EXERCISE DATA:
—————

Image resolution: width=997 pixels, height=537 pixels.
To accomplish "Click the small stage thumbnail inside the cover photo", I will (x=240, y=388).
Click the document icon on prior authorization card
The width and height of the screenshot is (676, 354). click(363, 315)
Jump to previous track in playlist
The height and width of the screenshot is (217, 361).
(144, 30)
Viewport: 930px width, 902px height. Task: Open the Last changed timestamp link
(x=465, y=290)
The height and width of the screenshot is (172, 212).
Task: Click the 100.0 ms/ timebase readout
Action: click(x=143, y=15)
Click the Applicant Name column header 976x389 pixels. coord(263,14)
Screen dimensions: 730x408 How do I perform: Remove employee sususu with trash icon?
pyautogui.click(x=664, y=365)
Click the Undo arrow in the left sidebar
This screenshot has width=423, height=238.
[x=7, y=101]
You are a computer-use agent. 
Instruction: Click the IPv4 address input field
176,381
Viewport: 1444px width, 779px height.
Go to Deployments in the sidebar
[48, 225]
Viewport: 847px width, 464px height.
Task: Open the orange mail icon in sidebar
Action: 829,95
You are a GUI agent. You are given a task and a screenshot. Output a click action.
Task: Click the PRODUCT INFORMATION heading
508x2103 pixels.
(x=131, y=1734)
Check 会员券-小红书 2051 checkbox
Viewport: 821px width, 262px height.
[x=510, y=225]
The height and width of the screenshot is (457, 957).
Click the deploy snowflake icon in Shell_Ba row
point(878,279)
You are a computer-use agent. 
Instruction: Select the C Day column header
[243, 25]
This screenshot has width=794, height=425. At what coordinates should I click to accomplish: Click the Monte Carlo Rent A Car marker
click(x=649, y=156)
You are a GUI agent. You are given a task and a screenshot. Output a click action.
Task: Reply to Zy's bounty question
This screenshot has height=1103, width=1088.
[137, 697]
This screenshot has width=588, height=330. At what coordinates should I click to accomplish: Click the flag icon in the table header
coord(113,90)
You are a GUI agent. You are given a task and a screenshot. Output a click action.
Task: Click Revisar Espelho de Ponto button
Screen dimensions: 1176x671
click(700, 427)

—————

Start to finish, restate the records above word for word.

Image resolution: width=997 pixels, height=537 pixels.
To accomplish "Click the small stage thumbnail inside the cover photo", I will (x=240, y=388).
Click the document icon on prior authorization card
The width and height of the screenshot is (676, 354). click(363, 315)
Jump to previous track in playlist
The height and width of the screenshot is (217, 361).
(144, 30)
Viewport: 930px width, 902px height. Task: Open the Last changed timestamp link
(x=465, y=290)
The height and width of the screenshot is (172, 212).
Task: Click the 100.0 ms/ timebase readout
Action: click(x=143, y=15)
Click the Applicant Name column header 976x389 pixels. coord(263,14)
Screen dimensions: 730x408 How do I perform: Remove employee sususu with trash icon?
pyautogui.click(x=664, y=365)
Click the Undo arrow in the left sidebar
This screenshot has width=423, height=238.
[x=7, y=101]
You are a computer-use agent. 
Instruction: Click the IPv4 address input field
176,381
Viewport: 1444px width, 779px height.
Go to Deployments in the sidebar
[48, 225]
Viewport: 847px width, 464px height.
Task: Open the orange mail icon in sidebar
Action: 829,95
You are a GUI agent. You are given a task and a screenshot. Output a click action.
Task: Click the PRODUCT INFORMATION heading
508x2103 pixels.
(x=131, y=1734)
Check 会员券-小红书 2051 checkbox
Viewport: 821px width, 262px height.
[x=510, y=225]
The height and width of the screenshot is (457, 957).
Click the deploy snowflake icon in Shell_Ba row
point(878,279)
You are a computer-use agent. 
Instruction: Select the C Day column header
[243, 25]
This screenshot has width=794, height=425. At what coordinates should I click to accomplish: Click the Monte Carlo Rent A Car marker
click(x=649, y=156)
You are a GUI agent. You are given a task and a screenshot. Output a click action.
Task: Reply to Zy's bounty question
This screenshot has height=1103, width=1088.
[137, 697]
This screenshot has width=588, height=330. At what coordinates should I click to accomplish: Click the flag icon in the table header
coord(113,90)
You are a GUI agent. You are given a task and a screenshot. Output a click action.
Task: Click Revisar Espelho de Ponto button
Screen dimensions: 1176x671
click(700, 427)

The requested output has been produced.